Der Heilige Ubald gewinnt immer
Entlang der Strecke feuern Schaulustige aus Gubbio und aus aller Welt die Kerzen-Träger an. Traditionell sind die Gubbier in gelb, blau und schwarz gekleidet, tragen dazu weiße Hosen sowie rote Gürtel und Halstücher. Als wäre das kunterbunte Spektakel in Umbrien nicht schon verrückt genug, ist das Ende erst Recht skurril: Der Gewinner des Kerzenlaufs steht schon fest.

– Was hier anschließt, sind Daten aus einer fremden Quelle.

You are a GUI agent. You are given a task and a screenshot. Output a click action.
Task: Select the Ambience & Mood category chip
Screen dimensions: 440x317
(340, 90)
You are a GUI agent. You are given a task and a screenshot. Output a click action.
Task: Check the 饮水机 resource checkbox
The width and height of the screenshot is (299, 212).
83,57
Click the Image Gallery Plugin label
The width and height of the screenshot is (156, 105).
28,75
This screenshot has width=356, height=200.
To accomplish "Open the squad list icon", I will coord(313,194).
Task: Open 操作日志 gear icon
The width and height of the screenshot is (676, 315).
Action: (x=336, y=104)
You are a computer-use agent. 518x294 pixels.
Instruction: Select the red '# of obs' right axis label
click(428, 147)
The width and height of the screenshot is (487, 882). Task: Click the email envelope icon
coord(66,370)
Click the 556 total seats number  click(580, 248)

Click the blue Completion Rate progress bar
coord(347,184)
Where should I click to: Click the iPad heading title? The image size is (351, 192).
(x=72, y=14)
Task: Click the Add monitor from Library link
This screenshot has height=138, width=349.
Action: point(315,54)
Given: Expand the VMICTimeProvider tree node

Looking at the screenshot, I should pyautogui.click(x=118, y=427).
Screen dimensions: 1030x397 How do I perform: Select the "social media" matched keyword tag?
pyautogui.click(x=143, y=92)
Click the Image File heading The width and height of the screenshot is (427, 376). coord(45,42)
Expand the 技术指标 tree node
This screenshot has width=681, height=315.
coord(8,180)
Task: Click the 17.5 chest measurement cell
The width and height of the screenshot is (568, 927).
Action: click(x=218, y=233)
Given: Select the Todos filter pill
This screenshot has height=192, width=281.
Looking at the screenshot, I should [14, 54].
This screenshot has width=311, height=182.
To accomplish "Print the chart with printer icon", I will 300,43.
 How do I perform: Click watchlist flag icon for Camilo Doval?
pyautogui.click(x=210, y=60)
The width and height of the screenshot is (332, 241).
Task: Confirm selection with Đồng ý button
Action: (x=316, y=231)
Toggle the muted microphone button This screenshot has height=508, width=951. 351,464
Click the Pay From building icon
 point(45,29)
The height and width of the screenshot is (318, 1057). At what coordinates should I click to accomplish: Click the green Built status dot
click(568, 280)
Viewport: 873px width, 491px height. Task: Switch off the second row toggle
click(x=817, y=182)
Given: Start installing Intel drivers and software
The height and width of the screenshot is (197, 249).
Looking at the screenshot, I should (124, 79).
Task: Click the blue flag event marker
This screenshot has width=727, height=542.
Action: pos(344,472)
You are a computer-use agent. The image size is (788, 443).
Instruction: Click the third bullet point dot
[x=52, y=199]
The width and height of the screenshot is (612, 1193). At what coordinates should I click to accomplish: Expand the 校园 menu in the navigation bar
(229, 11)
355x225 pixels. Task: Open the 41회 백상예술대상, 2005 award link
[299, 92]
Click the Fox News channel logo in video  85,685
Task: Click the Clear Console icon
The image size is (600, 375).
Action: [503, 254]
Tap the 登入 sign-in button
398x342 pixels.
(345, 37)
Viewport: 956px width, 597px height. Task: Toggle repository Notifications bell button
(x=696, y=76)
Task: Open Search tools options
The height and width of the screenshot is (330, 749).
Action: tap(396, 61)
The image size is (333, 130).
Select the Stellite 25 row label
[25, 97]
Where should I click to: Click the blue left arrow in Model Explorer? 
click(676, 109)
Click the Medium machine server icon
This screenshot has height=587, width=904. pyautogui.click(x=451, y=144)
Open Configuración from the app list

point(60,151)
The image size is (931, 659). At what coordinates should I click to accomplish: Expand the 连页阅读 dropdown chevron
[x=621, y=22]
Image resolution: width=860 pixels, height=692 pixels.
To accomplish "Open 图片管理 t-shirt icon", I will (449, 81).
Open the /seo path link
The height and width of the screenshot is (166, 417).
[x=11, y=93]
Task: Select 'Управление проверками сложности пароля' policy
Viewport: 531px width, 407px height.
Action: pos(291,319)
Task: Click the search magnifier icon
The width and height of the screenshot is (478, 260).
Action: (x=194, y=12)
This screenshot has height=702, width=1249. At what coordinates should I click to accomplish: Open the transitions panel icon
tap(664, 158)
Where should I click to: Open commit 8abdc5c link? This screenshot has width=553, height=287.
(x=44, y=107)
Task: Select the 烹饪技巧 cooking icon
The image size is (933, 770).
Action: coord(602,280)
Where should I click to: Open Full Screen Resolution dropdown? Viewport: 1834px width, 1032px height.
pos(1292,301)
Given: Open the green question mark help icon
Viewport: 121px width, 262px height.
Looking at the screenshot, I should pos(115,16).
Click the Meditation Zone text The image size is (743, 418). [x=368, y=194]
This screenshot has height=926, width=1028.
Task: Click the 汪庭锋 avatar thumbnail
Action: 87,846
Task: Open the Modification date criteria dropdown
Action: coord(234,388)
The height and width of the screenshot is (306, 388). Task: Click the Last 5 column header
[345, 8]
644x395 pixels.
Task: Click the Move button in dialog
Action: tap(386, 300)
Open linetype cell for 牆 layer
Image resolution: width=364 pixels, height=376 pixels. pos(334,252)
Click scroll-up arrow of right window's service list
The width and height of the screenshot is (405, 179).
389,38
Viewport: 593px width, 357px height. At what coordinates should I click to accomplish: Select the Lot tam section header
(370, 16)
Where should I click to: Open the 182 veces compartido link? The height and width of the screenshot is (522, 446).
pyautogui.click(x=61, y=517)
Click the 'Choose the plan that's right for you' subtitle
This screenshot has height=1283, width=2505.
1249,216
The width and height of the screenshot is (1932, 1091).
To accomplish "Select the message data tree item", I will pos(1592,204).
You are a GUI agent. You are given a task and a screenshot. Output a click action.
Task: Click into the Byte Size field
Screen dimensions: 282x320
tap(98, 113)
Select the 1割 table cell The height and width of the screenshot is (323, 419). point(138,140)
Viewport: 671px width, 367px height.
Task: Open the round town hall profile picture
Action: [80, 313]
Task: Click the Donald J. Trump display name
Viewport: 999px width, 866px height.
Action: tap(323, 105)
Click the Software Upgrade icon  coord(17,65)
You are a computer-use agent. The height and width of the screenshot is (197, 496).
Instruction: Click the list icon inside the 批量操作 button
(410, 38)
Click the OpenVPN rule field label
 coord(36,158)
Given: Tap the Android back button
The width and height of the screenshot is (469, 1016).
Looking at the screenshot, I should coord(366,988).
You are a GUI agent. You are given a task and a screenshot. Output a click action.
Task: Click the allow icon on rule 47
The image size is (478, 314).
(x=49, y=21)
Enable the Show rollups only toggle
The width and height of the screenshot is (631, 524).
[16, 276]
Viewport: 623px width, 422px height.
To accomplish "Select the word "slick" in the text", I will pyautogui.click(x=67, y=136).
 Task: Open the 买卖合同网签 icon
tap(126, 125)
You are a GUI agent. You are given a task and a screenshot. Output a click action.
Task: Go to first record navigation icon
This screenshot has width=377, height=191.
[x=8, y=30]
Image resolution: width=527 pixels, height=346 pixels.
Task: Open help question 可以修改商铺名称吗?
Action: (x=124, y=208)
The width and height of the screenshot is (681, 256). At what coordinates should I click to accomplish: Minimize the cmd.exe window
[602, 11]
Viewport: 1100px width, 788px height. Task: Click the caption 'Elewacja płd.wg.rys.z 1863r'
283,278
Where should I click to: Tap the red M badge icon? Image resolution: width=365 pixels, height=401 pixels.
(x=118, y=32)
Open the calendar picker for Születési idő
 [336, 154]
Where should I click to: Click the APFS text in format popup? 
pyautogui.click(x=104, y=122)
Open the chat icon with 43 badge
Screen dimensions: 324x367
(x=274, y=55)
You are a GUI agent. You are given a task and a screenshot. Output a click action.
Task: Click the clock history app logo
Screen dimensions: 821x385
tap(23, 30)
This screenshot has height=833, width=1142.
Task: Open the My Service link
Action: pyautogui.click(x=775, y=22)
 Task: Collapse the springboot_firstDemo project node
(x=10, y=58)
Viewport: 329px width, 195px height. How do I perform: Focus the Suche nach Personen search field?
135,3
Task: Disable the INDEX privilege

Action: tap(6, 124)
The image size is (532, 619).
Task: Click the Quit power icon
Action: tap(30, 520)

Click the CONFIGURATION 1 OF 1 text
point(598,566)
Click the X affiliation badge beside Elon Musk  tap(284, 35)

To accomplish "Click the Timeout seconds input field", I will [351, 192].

Egal, wer als erster den Kirchenhof erreicht, Vortritt an der Pforte hat jedes Jahr aufs Neue der Heilige Ubald. Die Gubbier verehren ihn bis heute heiß und innig.

Historische Ursprünge
Die Festa dei Ceri wird in Gubbio seit fast einem Jahrtausend gefeiert. Erstmals schriftlich erwähnt wurde sie im Jahr 1160, dem Todesjahr von Sant’Ubaldo, dem Schutzheiligen der Stadt. Manche Theorien vermuten sogar noch ältere, vorchristliche Wurzeln: So könnte der Brauch auf heidnische Frühlingsriten oder den Kult der römischen Göttin Ceres zurückgehen.
Unbestritten ist jedoch, dass der Kerzenlauf zu den ältesten kontinuierlich gepflegten Festen Italiens gehört. Nur während der Corona-Zeit wurde der „Corsa dei Ceri“ abgesagt, während der Weltkriege absolvierten die Frauen anstelle der Männer den verrückten Lauf. Früher wie heute wird nach dem Lauf das große Kerzenfest „Festa dei Ceri“ begangen. Obwohl der Kerzen-Lauf am 15. Mai skurril anmutet, ist er die wichtigste und älteste Tradition Umbriens: Die drei „Ceri“ bilden sogar das Wappen der Region.
So läuft die traditionelle Veranstaltung ab

Morgens und Mittags:
Der Festtag beginnt schon in aller Frühe. Gegen 4:30 Uhr wecken Trommler und Trompetenstößer die Stadt mit der “Marcia dei Ceri”. In der Frühe finden Messen und Prozessionen statt, bei denen die kleinen Statuen der drei Heiligen durch Gubbio getragen werden.
Gegen 12 Uhr versammelt sich eine dichte Menschenmenge auf der Piazza Grande vor dem mittelalterlichen Palazzo dei Consoli. In diesem zentralen Moment, der “Alzata”, werden die drei schweren Holzkonstruktionen feierlich senkrecht aufgerichtet.
Unter dem Jubel der Zuschauer drehen die Trägerteams mit den aufgerichteten Ceri dreimal im Laufschritt um die Piazza. Dieser mitreißende Auftakt gibt einen Vorgeschmack auf die nachfolgende Hauptrennen am Abend.
Zur Alzata sollte man möglichst frühzeitig einen Platz suchen, da die Piazza bereits am Vormittag überfüllt ist.

Nachmittag und Abend:
Am späten Nachmittag bereitet sich die Stadt auf das Hauptereignis vor. Gegen 17 Uhr findet eine feierliche Prozession statt, in der die Statue des Sant’Ubaldo vom Dom hinab zur Piazza Grande geleitet wird. Um 18 Uhr fällt dann der Startschuss für die eigentliche Corsa dei Ceri. Nach dem Segen des Bischofs rennen die drei Mannschaften mit den auf den Schultern balancierten Ceri los.
Angeführt wird das Rennen immer von Sant’Ubaldo (gelbe Farben), gefolgt von San Giorgio (blaue Farben) und Sant’Antonio (schwarze Farben). Ein Überholen ist weder erlaubt noch praktisch möglich in den engen Gassen der Altstadt. Das „Ziel“ ist die Basilika von Sant’Ubaldo auf dem Gipfel des Monte Ingino, oberhalb der Stadt. Die Laufstrecke (rund vier Kilometer) führt zunächst im Zickzack durch die steilen mittelalterlichen Straßen von Gubbio und dann, ab dem Stadttor Porta dell’Angelo, steil bergauf über Waldwege mit mehreren Kehren bis zur Basilika.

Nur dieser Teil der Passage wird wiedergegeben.